Since I’m on the topic of what’s in the box, there’s also a pocket-ready hard case that I was actually rather excited about, as I’ve gone through plenty of earphones in the past that were destroyed in my pocket or in my backpack. As it turns out, this case is a very thin plastic with a plastic tab that locks the case closed. It doesn’t feel like it’s all that durable, but it gets the job done. Just watch to make sure your Comply foam doesn’t get cause in the plastic tab when you close the shell, as it will damage the foam. There’s also a nifty sound level attenuator that basically adjusts the volume of the earphones for noisy sound sources like laptops and airplanes. This is really awesome, as it cuts out all the background static, pops, and loud bursts from these sources.

The most important thing here, however, is the sound. In terms of specs, the Ultimate Ears 700s use a dual-armature layout to separates the wide 10 Hz to 16.5 kHz frequency response into two channels per ear. The seal provided by the ear cushions also blocks outside noise in the 26 dB range. They connect to devices via a standard 3.5mm (1/8 inch) jack, so it’s easy to plug into your iPod, laptop, or any other device.

As far as my experience with the earphones is concerned, I found their range to be quite impressive, getting some great low end, but also handling high frequencies without any noticeable distortion. I was actually able to pick up on and distinguish a lot of individual sounds that I had never heard before with my desktop speakers, even within songs that I’ve been listening to for years and thought I knew backwards and forwards. I’ve listened on my PC, my iPod, my laptop, and even my Nintendo DS, and it all sounds great. Using the sound attenuator on my laptop cut out the crackles and pops that I’m used to hearing with other earphones, and on the DS, I was able to hear the music almost too well, as these games generally aren’t optimized for such precise sound.

Ultimate Ears also made a lot of clever design choices with the Ultimate Ears 700s. My favorite innovation is the red metallic ring on the right earbud which allows you to quickly identify which earbud goes in which ear without having to turn it around and look for the microscopic “R” and “L.” I also like the plastic tab that connects the left and right cables, as it’s loose enough to easily glide up and down the length of the cable without having to fight with it when it’s time to put the earphones away. Lastly, I like the thick and sturdy cabling that Ultimate Ears uses for this set, as I’ve purchased earbuds in the past with awfully thin cabling that was prone to tearing. If I had to come up with one criticism, it’d be that the cable is relatively short (42 inches). I say relatively, because this is the perfect length for portable devices like a laptop, DS, or iPod, but I’ve actually been using these with my PC, and it just barely reaches the front of my machine. It would be cool if Ultimate Ears included some sort of cable extension for this purpose.

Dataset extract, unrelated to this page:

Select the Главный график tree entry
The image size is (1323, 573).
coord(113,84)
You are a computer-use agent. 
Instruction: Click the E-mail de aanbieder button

So, are the Ultimate Ears 700s worth the $199.99 price tag? It’s hard to say having already experienced them. They are certainly an excellent product, and I can’t see myself ever going back to using the stock iPod earphones after hearing these. The great sound quality, unique design choices, and included accessories all make a strong case for checking these out if you’re in the market for a new pair of earphones. Just prepare yourself to feel compelled to relisten to your entire music collection to find out what you’ve been missing all these years!

What’re your thoughts on a $200 pair of earphones? Would you ever considering treating yourself to something like these?